One of Wong Yu’s biggest contributions to film was way, way behind the camera. In the late Seventies, Jackie Chan was trapped in a terrible contract with a low-rent director and producer named Lo Wei, who paid him HK$3080 per month with an additional HK$3080 for each completed film. Raymond Chow wanted to bring Jackie to Golden Harvest and give him a huge salary, big budgets, and creative freedom, but Jackie was stuck in cheapo movies with Lo Wei, who saw him as a big-nosed Bruce Lee impersonator. 

Snake in Eagle's Shadow

Snake in Eagle's Shadow

Lo Wei loaned Jackie out and instantly he became a huge star with Snake in Eagle’s Shadow (78) and then Drunken Master (78), leading Lo Wei to lock down his contract and double his salary. Even doubled, Jackie’s take was still less than US$1,000 for every movie, even though they were earning millions at the box office. In late 1979, Jackie defied Lo Wei and shot The Young Master (80) for Golden Harvest, and war erupted between Lo Wei, Golden Harvest, and the Sun Yee On triad who were backing Lo Wei. Desperate, Golden Harvest turned to an actor rumored to be enough of a badass that even the triads respected him: Jimmy Wong Yu. According to Jackie’s autobiography, I Am Jackie Chan, Willie Chan, his manager, told him: “Jimmy is going to try to broker a peace agreement between the Sun Yee On—that’s the triad group we’re dealing with—Lo Wei, and Golden Harvest. If he succeeds, we’re off the hook. If he fails, it really doesn’t matter because you won’t be around to find out.”

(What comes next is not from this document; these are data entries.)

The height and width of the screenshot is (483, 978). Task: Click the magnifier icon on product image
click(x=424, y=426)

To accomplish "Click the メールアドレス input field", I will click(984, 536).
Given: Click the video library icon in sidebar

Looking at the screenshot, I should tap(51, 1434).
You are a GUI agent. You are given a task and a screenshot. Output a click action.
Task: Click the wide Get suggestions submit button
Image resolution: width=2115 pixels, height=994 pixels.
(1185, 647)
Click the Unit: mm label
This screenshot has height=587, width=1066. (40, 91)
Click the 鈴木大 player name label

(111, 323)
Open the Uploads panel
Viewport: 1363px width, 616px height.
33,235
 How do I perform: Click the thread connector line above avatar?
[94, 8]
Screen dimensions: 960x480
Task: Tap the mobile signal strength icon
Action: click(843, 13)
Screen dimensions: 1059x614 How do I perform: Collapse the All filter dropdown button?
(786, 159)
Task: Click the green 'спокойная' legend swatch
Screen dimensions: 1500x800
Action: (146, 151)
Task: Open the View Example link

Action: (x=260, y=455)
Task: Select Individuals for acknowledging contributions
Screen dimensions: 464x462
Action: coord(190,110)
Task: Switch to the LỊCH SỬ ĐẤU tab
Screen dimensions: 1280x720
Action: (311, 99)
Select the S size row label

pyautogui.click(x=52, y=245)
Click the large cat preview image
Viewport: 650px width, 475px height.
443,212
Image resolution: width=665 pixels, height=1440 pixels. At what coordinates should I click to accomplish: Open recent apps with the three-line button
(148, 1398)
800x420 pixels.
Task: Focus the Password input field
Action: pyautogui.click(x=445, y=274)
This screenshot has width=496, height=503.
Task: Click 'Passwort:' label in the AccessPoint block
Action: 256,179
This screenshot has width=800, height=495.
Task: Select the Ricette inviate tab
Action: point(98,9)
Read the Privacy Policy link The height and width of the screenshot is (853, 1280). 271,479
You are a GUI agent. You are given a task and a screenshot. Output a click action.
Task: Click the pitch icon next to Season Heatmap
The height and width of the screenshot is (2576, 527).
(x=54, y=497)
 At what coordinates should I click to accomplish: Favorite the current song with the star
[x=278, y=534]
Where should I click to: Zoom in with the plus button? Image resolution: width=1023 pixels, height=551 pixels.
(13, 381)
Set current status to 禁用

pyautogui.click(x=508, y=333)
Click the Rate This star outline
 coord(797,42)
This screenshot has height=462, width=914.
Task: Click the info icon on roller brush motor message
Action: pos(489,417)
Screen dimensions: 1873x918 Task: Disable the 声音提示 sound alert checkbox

According to I Am Jackie Chan, “The summit meeting between Lo, Jimmy Wong Yu, and the Sun Yee On had apparently not gone well. The news wasn’t clear, but there had been some sort of altercation that had ended with the gathering being broken up by the police.” Whatever it was that happened, according to Wong Yu, everything worked out, Lo Wei got paid, the triads backed off, and Golden Harvest was happy enough to pay Wong Yu HK$2 million for his trouble. 

But the Eighties and Nineties weren’t kind to him. In 1972, he claims to have made 22 movies. Between 1983 and 2011 he only made eight. What happened in those years? “I opened a department store,” he said in the onstage Q&A. “I went into business. And I failed.” 

Wu Xia

Wu Xia

In 2011, he was lured back to filmmaking by director Peter Chan Ho-sun to play the ultimate bad dad in the action flick Wu Xia, where he went up against his errant surrogate son, played by Donnie Yen. Even at 68 years old, he refused to use a stunt double, causing great stress to the cast and crew. “I can do it myself,” he told them. “I don’t want a stuntman.” Almost immediately after shooting wrapped he suffered a stroke that paralyzed, ironically, the left side of his body. 

When Chang Cheh had approached Wong Yu about appearing in One-Armed Swordsman all the way back in 1967, Wong Yu had protested that his hero had his right arm cut off. He was righthanded, so why not cut off his character’s left arm? No one will care if you lose your left arm, Chang Cheh explained, and so Wong Yu spent a decade and a half with his right arm tied to his stomach in movie after movie, learning how to eat and fight with his left. Now the stroke had rendered his left arm useless. Throwing himself into rehab, even starring in two films soon afterwards, he took out a new lease on life, and today the effects are only slightly visible when he’s exhausted. But Jimmy Wong Yu is never exhausted. 

At 71, he brags: “I’ve never lost a drinking competition. I had two solicitors in Hong Kong witness that I can drink three bottles of Hennessy XO cognac in three hours with no bad effects. Even afterwards, I can still walk from the nightclub back to the hotel.” 

A few months ago, he had to fly coach and wound up punching out three kids who kept kicking the back of his seat. After the police explained to the young punks who Jimmy Wong Yu was, they declined to press charges. Asked if he’s ever lost a fight, he thinks for a minute then says: “About five years ago in Shanghai, I got in a fight with four policeman. I was very drunk. Anyways, I was winning. Then they tased me.” 

*More commonly known as “Jimmy Wang Yu” the man has “Jimmy Wong” on his business cards, and Kaiju Shakedown respectfully believes that a man is allowed to determine the spelling of his own stage name.